Political polarization is a big concern for the mayor. She said it’s grown worse both nationally and locally, making it harder to get things done and ultimately hurting democracy.
“For a period of time, it wasn’t just enough to disagree with someone; if you disagreed with them, they became your enemy, or they’re villainized,” Durkan said.
Durkan said she hopes Mayor-elect Bruce Harrell will enter office with a city council that is “more reflective” and able to cooperate.
Growing homelessness crisis
Homelessness was already an emergency when Durkan entered office in 2017. Four years later, visible homelessness is arguably worse, although Durkan attributed some of the increase to structural factors outside the city’s control.
Before the pandemic hit, there were signs of progress, Durkan said.
“We were able to change the trajectory and even had a one-night count that showed that we had lowered the number of [homeless] people,” she said.
The mayor is referring to a 2019 point-in-time count that showed a decrease in the number of homeless people in King County for the first time since 2012. The mayor’s office touted the results as a sign of progress at the time, although some groups questioned the methodology and accuracy of the report. The point-in-time count is a famously imprecise snapshot, and a recent report from King County’s Department of Community and Human Services cast further doubt on the results from previous years.
Durkan pointed to investments the city has made by enhancing the 24/7 shelter system and expanding mental health resources, but at the end of the day, she said, the homelessness crisis has eclipsed the city’s resources.
“The problem has grown,” Durkan said. “And we as a city can’t scale up to meet that.”
Durkan said she hopes the newly created King County Regional Homeless Authority will help address the problem of scale.
“It’s the first year, it’s got incredible challenges, but it can succeed,” Durkan said. “But it’ll depend on how much effort everyone puts into it.”
Getting other regional cities onboard the new authority has proved tricky. Durkan said Harrell will have to work closely with suburban leaders to make sure they step up.
Durkan said her office has been working closely with Harrell’s team to help ensure a smooth transition. Every city department has worked to create a briefing book to get the incoming staff up to speed on key issues — namely homelessness and public safety.
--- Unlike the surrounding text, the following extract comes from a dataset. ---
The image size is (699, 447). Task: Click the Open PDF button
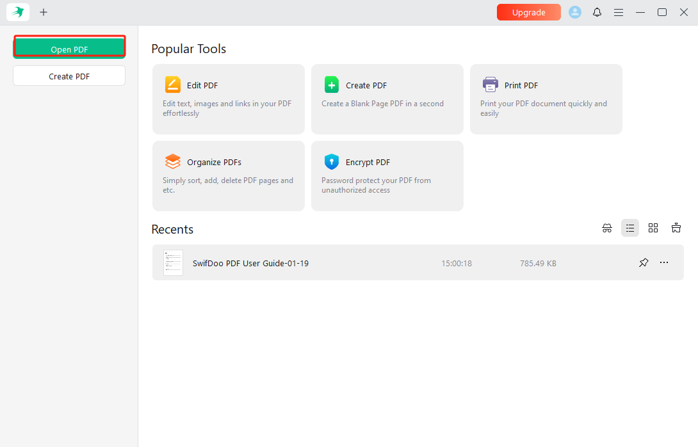point(69,48)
With the omicron variant on the horizon and booster shots still being distributed, Durkan said COVID-19 will have to be a major priority for the new mayor.
“He’s going to have to be really focused on how the city helps him get that done. And it’s going to affect everything else in the city,” Durkan said.
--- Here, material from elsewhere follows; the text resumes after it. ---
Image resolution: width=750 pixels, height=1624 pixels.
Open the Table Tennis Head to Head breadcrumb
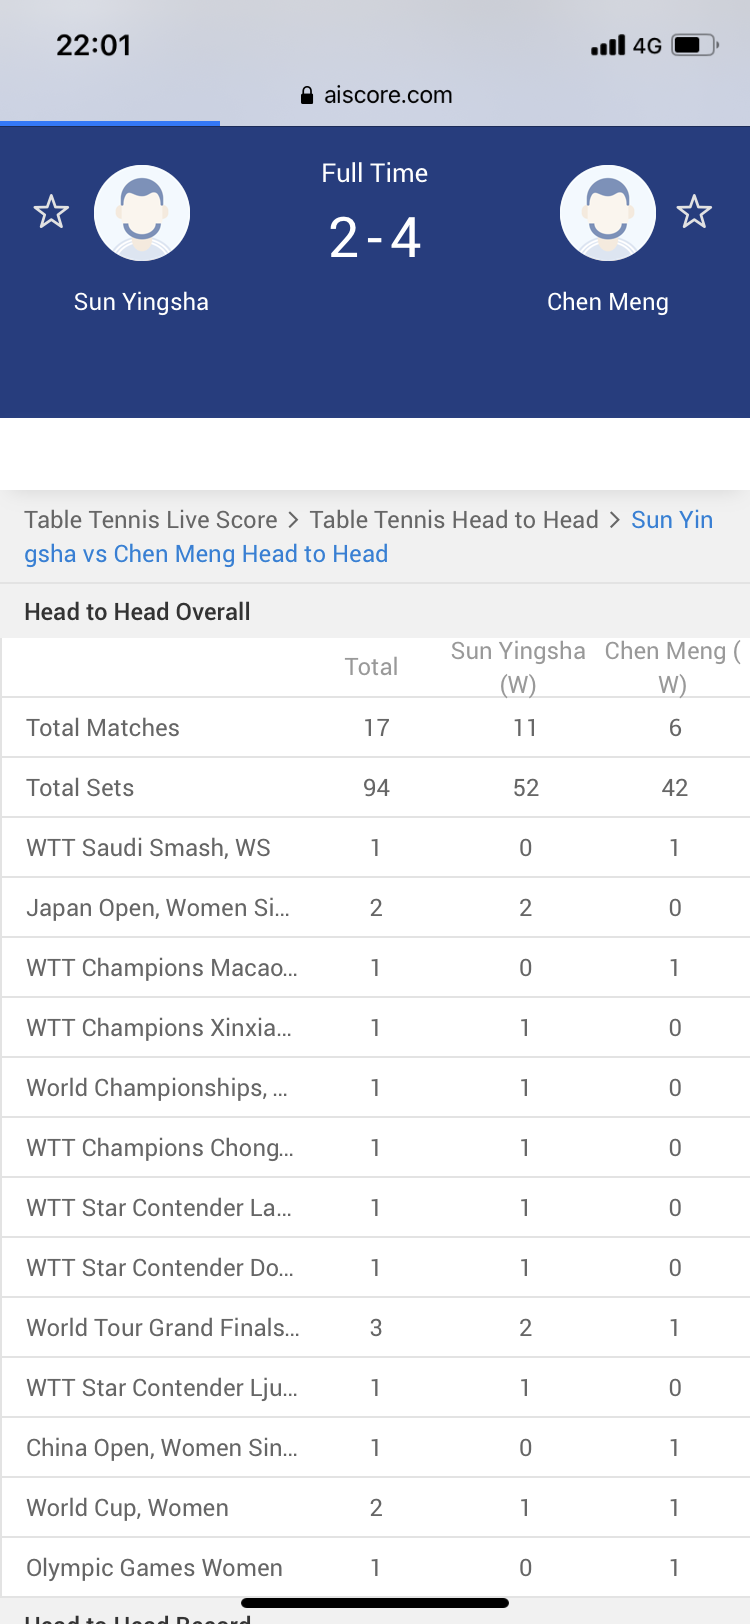454,520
Harrell, who is politically similar to Durkan, has indicated that he will be taking a different approach to the city’s handling of homelessness and public safety. Durkan said he’ll have to come into office ready to “assess where the city is and what he thinks can get done.”
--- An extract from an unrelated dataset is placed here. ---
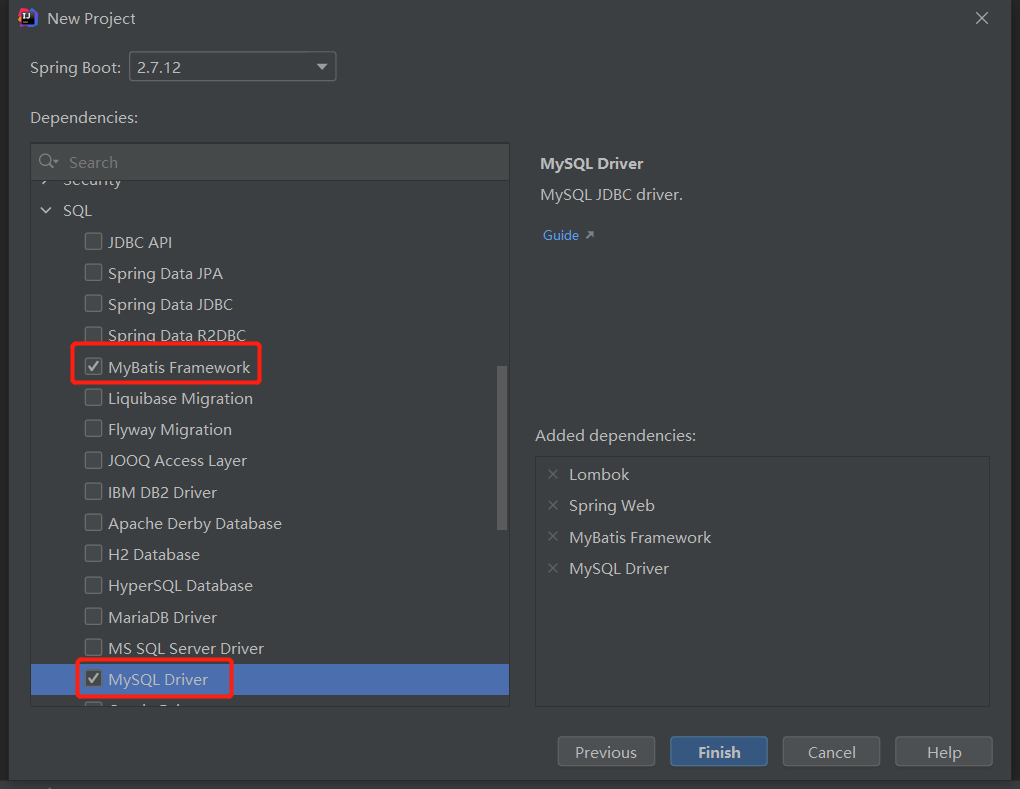Screen dimensions: 1020x789
Task: Remove Lombok from added dependencies
Action: 553,474
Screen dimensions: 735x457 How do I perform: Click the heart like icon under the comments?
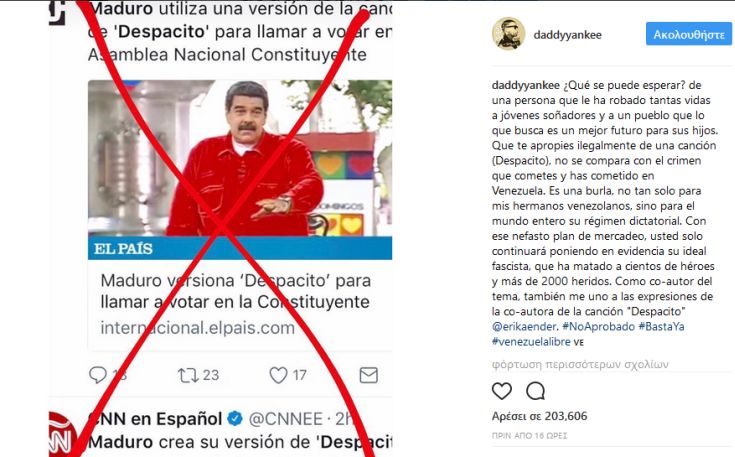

Durkan hopes that Harrell will continue to build on the momentum created by civic projects like Climate Pledge Area and Waterfront Park. As employees of many companies continue working remotely in 2022, Durkan said Harrell is going to have to “retool” what the process for downtown recovery looks like.
When Durkan announced last winter that she would not run for reelection, she said it was so she could focus on bringing the city out of the pandemic without being distracted by politics. She has also indicated that exhaustion and personal threats to her family played a role. Durkan is one of many American mayors who chose not to seek reelection after being battered by a year of pandemic and protests.
“I think that people will look back and say it was probably the most challenging time ever,” Durkan said. “But because of the steps we took, we came out of it as best we could.”